On ne racontera pas tout pour ne pas gâcher et puis parce que ce serait réduire au pitch ce qui va ailleurs. Car dans la réduction du format opérée par Eric Faye réside un intérêt qui va bien au-delà de la glose sur la réappropriation des faits divers par les romans, ces temps-ci, et autres marronniers de la critique. Il en va autrement, là. Et le fait divers socle en appelle autant au littéraire, comme le développe François Bonici.
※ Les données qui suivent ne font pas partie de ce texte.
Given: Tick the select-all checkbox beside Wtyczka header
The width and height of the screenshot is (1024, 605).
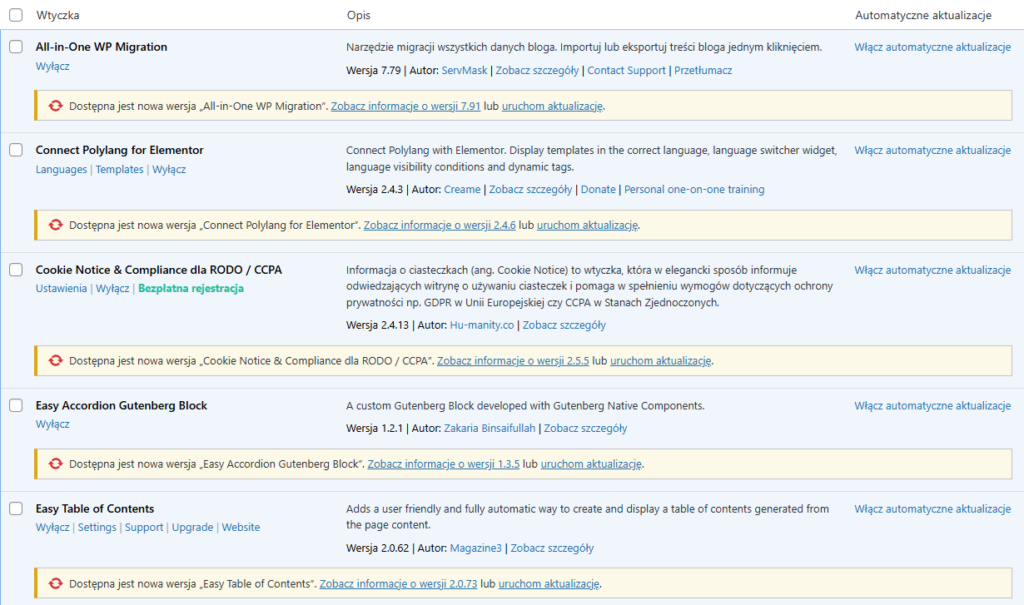Looking at the screenshot, I should [x=16, y=16].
On sait Éric Faye excellent nouvelliste. Mais on ne peut que se réjouir de ce dont il convient lui-même (et dont son œuvre témoigne, balisée par de grands courts textes comme « Je suis le gardien du phare », ou « Le Général Solitude » ), qui est qu’il est ici dans sa juste longueur. Car ces cent pages sont très densément peuplées : la construction laissant place à des ouvertures, l’espace y est agrandi. On ne peut que se féliciter de ce qui a été évité : et que Nagasaki, par exemple, demeure obstinément un lieu d’habitat, qu’aucune théorie annexe n’y soit développée sur ce qui s’est passé là d’historique et tragique, qu’on sait et qui hante ce nom propre, ouvre des failles, laisse la place aux fantômes. Laisse l’espace vacant, en somme, aux clandestins, parasites d’un lecteur ouvert (rêves, pensées, images, et souvenirs rattachés qui n’ont rien à voir et qui concernent chacun, dans l’informel de son espace littéraire propre). Solitude des open spaces et de leur continuum en appartement vide et solitaire (assez peu arpenté par Shimura-San pour y laisser un espace de vie et de circulation annexe, parallèle, à occuper) sont posées, sans développement, et les rapports se font.
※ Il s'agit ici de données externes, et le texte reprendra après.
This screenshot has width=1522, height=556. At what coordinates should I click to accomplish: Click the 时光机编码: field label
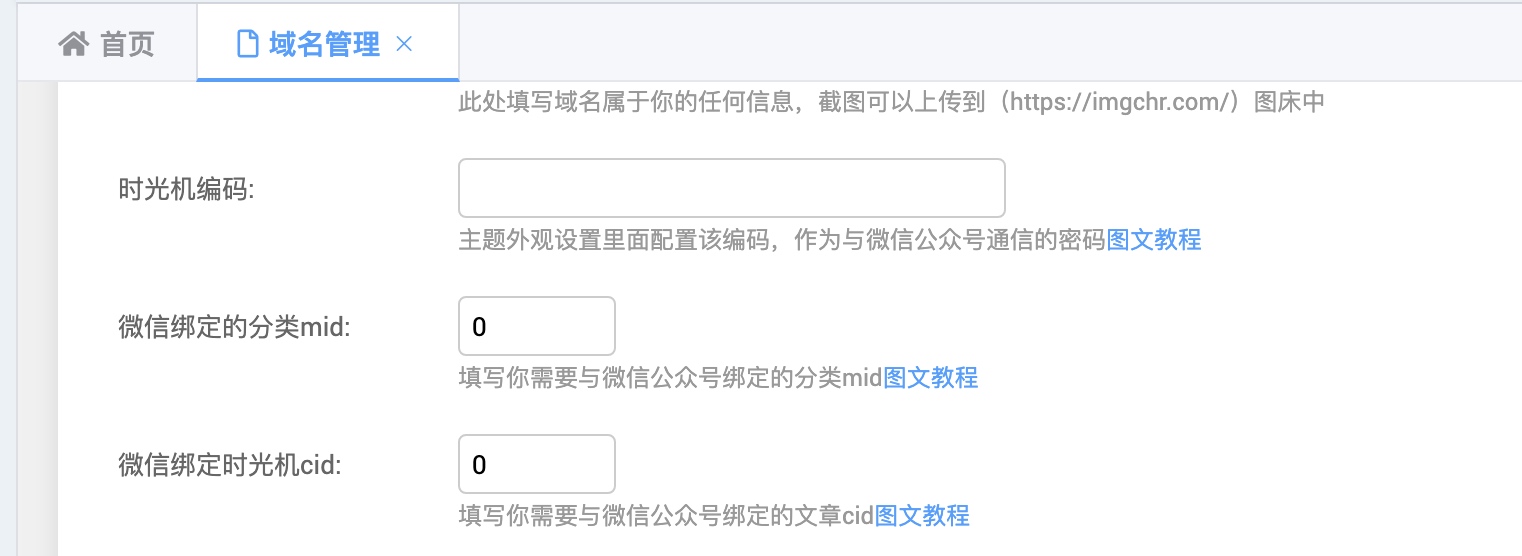pyautogui.click(x=187, y=190)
Au résultat il y a dans ce livre une mélancolie légère et comme polie (à entendre doublement, comme : aimablement distante, non intrusive mais aussi : polie par le temps comme un galet par les eaux d’un cours d’eau). Et surtout cette –doucement– déstabilisante question du chez-soi, remis en cause par le postulat même de cette fiction : je crois habiter cet espace or que je le partage ; j’en connais les limites or elles sont relatives ; je crois être seul or je ne le suis pas.
Il y a que chez-soi manque. Qu’il ait été matériellement supprimé, qu’il ait disparu physiquement, comme dans l’extrait ci-dessus, ou non ; il y a que le chez-soi de chacun, est pour partie perdu, pour une part essentielle, puisque chez-moi c’est quelque part dans l’enfance.
Nagasaki d’Éric Faye, éditions Stock, ISBN : 9782234061668, parution août 2010.